■ **CONSEGNA**
Rispondi alle domande basandoti sul brano che riguarda il premier e Palazzo Chigi.
(a) Quale nomina potrebbe aprire al premier la possibilità di un rimpasto?
(b) In quale data ai commessi di Palazzo Chigi "è tremata la livrea"?
(c) Dai tempi di quale figura politica nelle stanze del governo mancavano urla così potenti?

■ **BRANO**
——————————
Il premier è sempre più insofferente verso  la convivenza con Ncd. E la possibile nomina di Federica Mogherini a Bruxelles potrebbe aprire un’insperata possibilità di fare un rimpasto

Basta, basta, basta!: il 15 giugno ai commessi di Palazzo Chigi è tremata la livrea. Era dall’era di Bettino Craxi che tra le austere stanze del governo mancavano urla così potenti. Stavolta, però, è stato diverso: nulla c’entravano un caffè che sa di bruciato o la lettera giusta recapitata all’ufficio sbagliato. Ai commessi è bastato qualche secondo per distinguere le parole da mura spesse come quelle di un caveau. Sollevati, hanno quindi raccolto informazioni buone per questo articolo, spifferandole con la modalità delle spie.
——————————
■ **DATI FORNITI**
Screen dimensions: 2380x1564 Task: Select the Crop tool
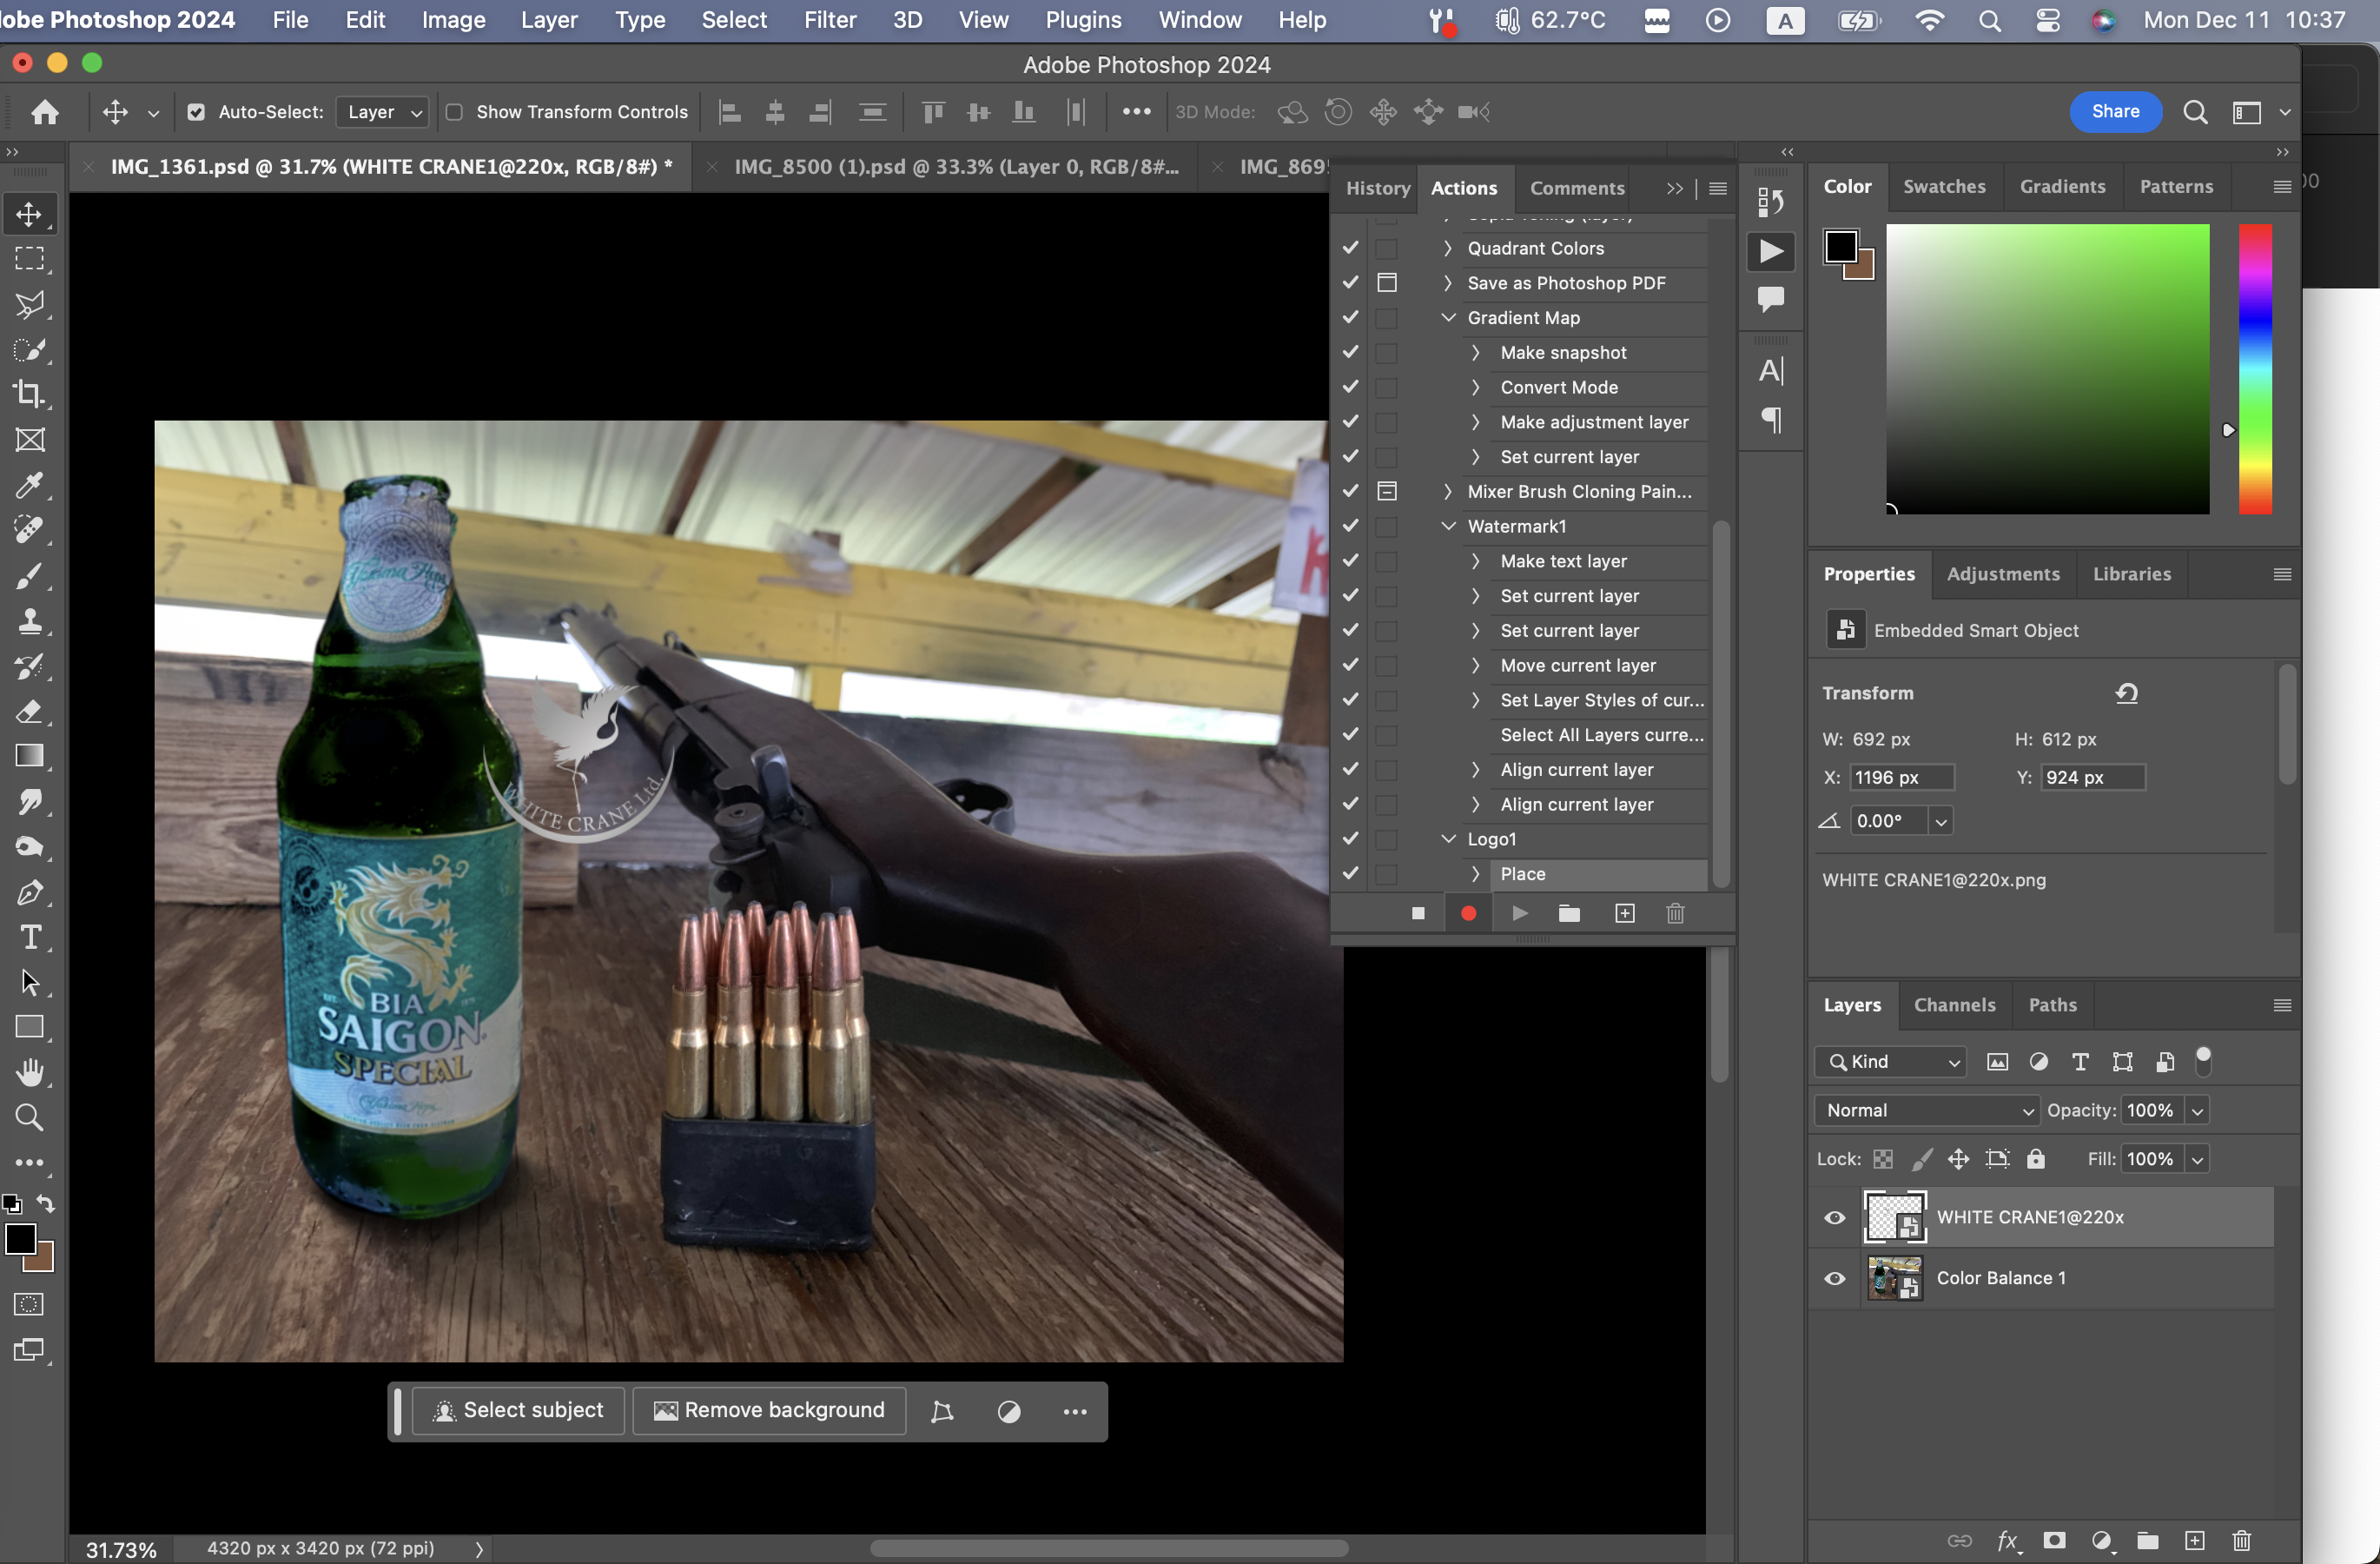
——————————
■ **RISPOSTA**
(a) La nomina di Federica Mogherini a Bruxelles.
(b) Il 15 giugno.
(c) Bettino Craxi.